Writing an LLM from scratch, part 13 – attention heads are dumb

crystal_revenge · 2025-05-11T19:52:09 1746993129

The most clarifying post I've read on attention is from Cosma Shalizi[0] who points out that "Attention" is quite literally just a re-discovery/re-invention of Kernel smoothing. Probably less helpful if you don't come from a quantitative background, but if you do it makes it shockingly clarifying.

Once you realize this "Multi-headed Attention" is just kernel smoothing with more kernels and doing some linear transformation on the results of these (in practice: average or add)!

0. http://bactra.org/notebooks/nn-attention-and-transformers.ht...

FreakLegion · 2025-05-11T21:00:27 1746997227

It's a useful realization, too, since ways of approximating kernel functions are already well-studied. Google themselves have been publishing in this area for years, e.g. https://research.google/blog/rethinking-attention-with-perfo...

> To resolve these issues, we introduce the Performer, a Transformer architecture with attention mechanisms that scale linearly, thus enabling faster training while allowing the model to process longer lengths, as required for certain image datasets such as ImageNet64 and text datasets such as PG-19. The Performer uses an efficient (linear) generalized attention framework, which allows a broad class of attention mechanisms based on different similarity measures (kernels). The framework is implemented by our novel Fast Attention Via Positive Orthogonal Random Features (FAVOR+) algorithm, which provides scalable low-variance and unbiased estimation of attention mechanisms that can be expressed by random feature map decompositions (in particular, regular softmax-attention). We obtain strong accuracy guarantees for this method while preserving linear space and time complexity, which can also be applied to standalone softmax operations.

Material supplied:
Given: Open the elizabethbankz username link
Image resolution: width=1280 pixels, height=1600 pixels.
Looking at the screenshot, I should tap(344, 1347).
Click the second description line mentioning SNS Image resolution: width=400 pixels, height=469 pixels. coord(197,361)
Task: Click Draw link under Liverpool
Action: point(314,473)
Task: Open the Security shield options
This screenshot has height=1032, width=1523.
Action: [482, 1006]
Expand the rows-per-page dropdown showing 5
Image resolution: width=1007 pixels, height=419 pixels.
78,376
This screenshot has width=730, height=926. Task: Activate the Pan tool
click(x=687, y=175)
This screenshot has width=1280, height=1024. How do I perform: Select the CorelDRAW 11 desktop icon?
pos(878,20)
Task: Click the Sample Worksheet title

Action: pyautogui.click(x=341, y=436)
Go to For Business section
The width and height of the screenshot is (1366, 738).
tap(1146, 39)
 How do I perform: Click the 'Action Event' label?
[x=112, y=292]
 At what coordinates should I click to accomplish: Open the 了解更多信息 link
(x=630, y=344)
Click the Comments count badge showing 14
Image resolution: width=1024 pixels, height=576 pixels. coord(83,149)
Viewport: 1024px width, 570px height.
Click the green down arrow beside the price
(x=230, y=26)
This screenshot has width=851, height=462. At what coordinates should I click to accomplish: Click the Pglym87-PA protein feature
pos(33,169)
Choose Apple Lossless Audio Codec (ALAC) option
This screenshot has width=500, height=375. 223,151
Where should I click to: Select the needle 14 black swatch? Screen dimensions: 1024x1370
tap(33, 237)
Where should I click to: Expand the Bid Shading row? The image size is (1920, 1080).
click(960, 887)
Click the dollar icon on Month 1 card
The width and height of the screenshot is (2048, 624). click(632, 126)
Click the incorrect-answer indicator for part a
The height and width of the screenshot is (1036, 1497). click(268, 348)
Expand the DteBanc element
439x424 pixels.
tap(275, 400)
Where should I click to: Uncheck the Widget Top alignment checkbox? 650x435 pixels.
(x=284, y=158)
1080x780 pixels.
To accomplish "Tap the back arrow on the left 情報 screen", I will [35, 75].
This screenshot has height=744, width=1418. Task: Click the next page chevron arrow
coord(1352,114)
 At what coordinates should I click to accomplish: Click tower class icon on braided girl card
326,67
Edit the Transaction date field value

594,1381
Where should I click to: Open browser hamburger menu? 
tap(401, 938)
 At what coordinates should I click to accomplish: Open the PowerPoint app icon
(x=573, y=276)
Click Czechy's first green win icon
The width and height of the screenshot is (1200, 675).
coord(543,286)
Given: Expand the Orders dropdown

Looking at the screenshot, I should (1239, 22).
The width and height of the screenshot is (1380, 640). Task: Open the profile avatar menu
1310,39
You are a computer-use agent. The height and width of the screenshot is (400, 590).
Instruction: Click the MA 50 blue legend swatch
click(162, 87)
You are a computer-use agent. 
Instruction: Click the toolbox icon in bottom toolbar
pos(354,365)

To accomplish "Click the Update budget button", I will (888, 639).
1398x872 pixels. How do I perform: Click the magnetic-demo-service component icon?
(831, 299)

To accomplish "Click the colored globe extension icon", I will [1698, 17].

Parts of the exercise:
(1) According to the attention thread, what is attention a re-discovery or re-invention of?
(2) Set down the stretch of the attention thread from "Writing an LLM" through "it shockingly clarifying.".
None of the data is needed here.

Task answers:
(1) Kernel smoothing.

(2)
Writing an LLM from scratch, part 13 – attention heads are dumb

crystal_revenge · 2025-05-11T19:52:09 1746993129

The most clarifying post I've read on attention is from Cosma Shalizi[0] who points out that "Attention" is quite literally just a re-discovery/re-invention of Kernel smoothing. Probably less helpful if you don't come from a quantitative background, but if you do it makes it shockingly clarifying.